▶ TASK OBJECTIVE
When the line containing "Open account settings gear icon" is reached, begin transcribing. Continue exactly through the final line of the listing, and return nothing else.

▶ DATASET EXTRACT
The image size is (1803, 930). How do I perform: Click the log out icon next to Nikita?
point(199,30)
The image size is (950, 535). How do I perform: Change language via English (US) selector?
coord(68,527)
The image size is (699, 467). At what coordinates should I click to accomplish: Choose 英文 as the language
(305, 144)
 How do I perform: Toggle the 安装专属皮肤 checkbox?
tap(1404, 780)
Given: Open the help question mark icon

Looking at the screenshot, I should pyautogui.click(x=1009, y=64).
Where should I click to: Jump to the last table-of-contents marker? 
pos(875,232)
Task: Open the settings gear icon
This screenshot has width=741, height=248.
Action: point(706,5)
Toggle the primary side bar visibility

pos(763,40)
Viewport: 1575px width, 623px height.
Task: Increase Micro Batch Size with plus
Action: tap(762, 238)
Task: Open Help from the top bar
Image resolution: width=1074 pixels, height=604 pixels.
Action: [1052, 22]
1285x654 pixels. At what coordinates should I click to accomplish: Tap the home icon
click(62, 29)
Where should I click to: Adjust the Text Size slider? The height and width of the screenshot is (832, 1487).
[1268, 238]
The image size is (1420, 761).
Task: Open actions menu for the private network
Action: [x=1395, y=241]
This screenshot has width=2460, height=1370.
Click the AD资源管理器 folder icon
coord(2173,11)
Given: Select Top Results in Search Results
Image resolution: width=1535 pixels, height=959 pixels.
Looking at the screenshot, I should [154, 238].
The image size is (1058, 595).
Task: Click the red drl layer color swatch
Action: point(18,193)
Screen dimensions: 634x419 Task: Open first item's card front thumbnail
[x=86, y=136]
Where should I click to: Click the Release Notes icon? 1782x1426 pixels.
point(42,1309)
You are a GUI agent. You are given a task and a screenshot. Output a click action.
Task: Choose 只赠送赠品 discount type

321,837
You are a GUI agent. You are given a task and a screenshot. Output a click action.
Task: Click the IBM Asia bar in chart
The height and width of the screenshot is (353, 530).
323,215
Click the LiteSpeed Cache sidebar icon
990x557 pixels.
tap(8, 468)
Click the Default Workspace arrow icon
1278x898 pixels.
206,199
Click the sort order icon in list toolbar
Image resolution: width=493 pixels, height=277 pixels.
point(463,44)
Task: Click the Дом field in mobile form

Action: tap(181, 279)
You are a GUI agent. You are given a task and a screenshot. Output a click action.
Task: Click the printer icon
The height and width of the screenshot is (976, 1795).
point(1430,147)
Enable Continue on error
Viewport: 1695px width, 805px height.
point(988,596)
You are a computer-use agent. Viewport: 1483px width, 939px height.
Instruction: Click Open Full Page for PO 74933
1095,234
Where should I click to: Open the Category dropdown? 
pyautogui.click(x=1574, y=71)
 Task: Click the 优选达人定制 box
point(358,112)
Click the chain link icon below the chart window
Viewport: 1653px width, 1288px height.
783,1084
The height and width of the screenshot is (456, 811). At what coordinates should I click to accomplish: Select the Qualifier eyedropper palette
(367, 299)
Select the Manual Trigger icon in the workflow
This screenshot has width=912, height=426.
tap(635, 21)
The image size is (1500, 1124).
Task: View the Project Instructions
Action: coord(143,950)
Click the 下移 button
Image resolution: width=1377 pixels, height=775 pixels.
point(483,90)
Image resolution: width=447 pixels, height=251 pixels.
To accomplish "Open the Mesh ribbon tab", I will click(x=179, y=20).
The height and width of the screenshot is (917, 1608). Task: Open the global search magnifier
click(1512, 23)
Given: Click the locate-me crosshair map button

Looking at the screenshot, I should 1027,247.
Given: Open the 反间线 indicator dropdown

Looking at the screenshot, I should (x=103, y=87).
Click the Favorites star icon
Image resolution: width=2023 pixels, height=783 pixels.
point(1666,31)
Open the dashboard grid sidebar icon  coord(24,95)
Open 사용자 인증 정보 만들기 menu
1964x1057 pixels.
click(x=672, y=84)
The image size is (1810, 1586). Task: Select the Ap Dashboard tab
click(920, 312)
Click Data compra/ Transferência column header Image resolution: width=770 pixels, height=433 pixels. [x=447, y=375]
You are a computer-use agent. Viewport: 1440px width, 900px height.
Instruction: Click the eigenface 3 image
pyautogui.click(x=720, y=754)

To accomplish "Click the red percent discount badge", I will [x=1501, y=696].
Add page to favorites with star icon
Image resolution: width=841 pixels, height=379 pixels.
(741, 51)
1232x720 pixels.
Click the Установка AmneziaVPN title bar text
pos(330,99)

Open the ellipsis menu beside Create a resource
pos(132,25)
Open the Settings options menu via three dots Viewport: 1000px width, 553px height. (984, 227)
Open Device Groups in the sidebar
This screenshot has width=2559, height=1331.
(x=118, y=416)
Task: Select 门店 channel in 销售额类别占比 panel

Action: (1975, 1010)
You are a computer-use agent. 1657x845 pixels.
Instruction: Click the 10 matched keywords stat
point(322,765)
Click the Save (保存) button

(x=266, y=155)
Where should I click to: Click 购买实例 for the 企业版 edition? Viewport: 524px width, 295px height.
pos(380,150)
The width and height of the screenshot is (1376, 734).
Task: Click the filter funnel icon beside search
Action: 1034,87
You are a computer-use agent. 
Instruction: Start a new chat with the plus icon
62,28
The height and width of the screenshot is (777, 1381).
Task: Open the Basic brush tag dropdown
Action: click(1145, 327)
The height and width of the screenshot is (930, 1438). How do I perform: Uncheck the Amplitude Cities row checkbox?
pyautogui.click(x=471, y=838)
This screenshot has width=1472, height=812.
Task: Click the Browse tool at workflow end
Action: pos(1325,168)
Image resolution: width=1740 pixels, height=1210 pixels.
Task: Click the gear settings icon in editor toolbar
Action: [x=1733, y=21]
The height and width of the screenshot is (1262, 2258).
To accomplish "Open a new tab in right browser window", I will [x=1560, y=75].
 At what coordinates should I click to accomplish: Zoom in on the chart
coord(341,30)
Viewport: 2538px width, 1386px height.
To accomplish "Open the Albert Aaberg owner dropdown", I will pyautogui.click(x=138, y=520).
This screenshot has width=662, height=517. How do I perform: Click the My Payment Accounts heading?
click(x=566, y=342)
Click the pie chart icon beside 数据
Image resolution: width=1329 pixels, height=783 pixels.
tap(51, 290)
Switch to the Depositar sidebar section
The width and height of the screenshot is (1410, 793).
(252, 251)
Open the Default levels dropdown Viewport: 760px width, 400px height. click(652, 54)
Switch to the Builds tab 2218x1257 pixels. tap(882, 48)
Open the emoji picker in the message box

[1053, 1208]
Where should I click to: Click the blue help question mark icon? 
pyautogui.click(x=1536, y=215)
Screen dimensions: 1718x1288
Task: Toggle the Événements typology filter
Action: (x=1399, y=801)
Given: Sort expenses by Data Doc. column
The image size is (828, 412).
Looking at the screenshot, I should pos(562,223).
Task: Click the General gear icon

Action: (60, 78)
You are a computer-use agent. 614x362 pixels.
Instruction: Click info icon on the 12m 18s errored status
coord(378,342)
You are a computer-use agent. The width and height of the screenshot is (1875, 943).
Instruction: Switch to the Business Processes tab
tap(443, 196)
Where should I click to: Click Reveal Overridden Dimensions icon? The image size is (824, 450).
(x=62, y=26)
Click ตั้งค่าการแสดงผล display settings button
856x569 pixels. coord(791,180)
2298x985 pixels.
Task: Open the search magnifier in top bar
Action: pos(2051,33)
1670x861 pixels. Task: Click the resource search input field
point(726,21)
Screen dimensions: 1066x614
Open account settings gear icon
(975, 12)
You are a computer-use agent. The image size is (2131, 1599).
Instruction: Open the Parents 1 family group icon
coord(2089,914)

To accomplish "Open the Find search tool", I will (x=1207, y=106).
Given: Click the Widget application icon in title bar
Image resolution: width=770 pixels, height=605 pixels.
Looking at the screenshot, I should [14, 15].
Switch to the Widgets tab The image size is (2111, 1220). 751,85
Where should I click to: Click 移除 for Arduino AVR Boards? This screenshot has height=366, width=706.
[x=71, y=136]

▶ RESPONSE
Open account settings gear icon
(975, 12)
You are a computer-use agent. The image size is (2131, 1599).
Instruction: Open the Parents 1 family group icon
coord(2089,914)

To accomplish "Open the Find search tool", I will (x=1207, y=106).
Given: Click the Widget application icon in title bar
Image resolution: width=770 pixels, height=605 pixels.
Looking at the screenshot, I should [14, 15].
Switch to the Widgets tab The image size is (2111, 1220). 751,85
Where should I click to: Click 移除 for Arduino AVR Boards? This screenshot has height=366, width=706.
[x=71, y=136]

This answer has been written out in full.